# Keeping and breeding pest snails



## JasonR (Mar 27, 2011)

As above I often get pest snails for free from local aquatic shops to feed to my turtles, I'd like to keeping them and breed them so it's a constant supply. Question is would they be ok to live in my 20 gallon cory tank withought damaging the plant life too much? I know some do and some don't so here's a few pics to try and get an I.d







would much appreciate your help


----------



## AnythingWithAShell (Apr 14, 2009)

Yeah....they'll probably eat your plants :?

But, you can keep them easily in a simple tank/container full of water. They don't need a heater, and you can go without a filter if you do partial changes and don't overfeed. They will climb out though, so cover it with something, and if you do use a filter, watch where the cable goes out


----------



## JasonR (Mar 27, 2011)

are there other aquatic snails that breed quickly but wont damage the plants? i know apple snails are safe but bit too expensive and nice as feeders, not sure how quickly they breed?


----------



## AnythingWithAShell (Apr 14, 2009)

Apple snails are fab, but they have separate sexes so don't breed so readily. Sexing them is a very tricky business that I've never even tried!

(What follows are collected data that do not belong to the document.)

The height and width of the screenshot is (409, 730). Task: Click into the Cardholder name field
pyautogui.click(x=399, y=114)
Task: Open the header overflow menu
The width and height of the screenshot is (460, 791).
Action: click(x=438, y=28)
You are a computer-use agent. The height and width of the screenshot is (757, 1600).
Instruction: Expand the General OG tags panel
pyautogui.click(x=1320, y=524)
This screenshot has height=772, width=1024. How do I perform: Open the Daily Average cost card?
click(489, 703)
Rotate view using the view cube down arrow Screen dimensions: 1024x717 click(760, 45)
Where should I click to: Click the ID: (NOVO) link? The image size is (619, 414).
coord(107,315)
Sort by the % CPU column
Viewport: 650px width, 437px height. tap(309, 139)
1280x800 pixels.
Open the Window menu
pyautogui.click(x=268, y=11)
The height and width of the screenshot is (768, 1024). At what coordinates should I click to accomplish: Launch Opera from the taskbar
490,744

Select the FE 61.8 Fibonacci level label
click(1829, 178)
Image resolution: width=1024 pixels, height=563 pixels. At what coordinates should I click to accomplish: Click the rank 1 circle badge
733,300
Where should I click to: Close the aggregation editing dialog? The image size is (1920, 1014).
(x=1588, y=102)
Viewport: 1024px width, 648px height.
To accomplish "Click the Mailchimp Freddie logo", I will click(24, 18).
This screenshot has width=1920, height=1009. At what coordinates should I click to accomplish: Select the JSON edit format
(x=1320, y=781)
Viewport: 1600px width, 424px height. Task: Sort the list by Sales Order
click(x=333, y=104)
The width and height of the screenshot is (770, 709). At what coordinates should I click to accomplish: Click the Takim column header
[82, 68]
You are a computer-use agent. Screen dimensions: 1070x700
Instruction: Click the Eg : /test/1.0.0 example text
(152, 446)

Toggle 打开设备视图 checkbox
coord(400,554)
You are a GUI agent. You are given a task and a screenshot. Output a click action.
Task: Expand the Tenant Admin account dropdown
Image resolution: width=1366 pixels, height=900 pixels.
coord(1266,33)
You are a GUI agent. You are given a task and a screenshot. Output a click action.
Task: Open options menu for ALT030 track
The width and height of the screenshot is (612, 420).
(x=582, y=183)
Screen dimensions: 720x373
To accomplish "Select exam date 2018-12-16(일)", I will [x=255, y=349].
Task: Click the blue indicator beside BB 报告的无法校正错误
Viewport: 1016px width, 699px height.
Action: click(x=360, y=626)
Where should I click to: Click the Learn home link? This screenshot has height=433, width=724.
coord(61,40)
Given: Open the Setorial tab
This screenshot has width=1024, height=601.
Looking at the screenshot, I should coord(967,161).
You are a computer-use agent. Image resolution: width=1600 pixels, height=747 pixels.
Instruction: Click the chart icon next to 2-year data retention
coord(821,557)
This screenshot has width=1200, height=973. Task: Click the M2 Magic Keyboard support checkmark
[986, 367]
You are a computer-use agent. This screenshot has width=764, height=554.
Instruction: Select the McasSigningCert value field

Malaysian trumpet snails breed loads, they are live bearing so tiny babies just keep appearing! You can get them on eBay cheap. But, they're a burrowing snail and may not breed so readily if you kept them in a separate bare tank. They spend most of their time in substrate so may be safer for the plants, but I wouldn't risk it if you have a nicely planted tank. In my experience, all aquatic snails will eat plants (even apples), some more than others mind. They flock to lettuce etc when I put it in :?

I would set up a separate tank and get some trumpet snails, ramshorns (cheap on eBay too), and more of the other 'pests'. The ones in your pic I think are Tadpole snails, also available cheap on eBay. Pond snails (Lymnaea stagnalis) breed readily too, but they tend to be a bit more expensive on eBay generally. The tank doesn't need to be that big (or even a tank, a storage box would do), and like I said it doesn't need any equipment or anything unless you want to make it a little feature, so can be done on the cheap


----------



## bbav (Oct 17, 2007)

We have one of those small glass kids tanks with a bit of gravel in.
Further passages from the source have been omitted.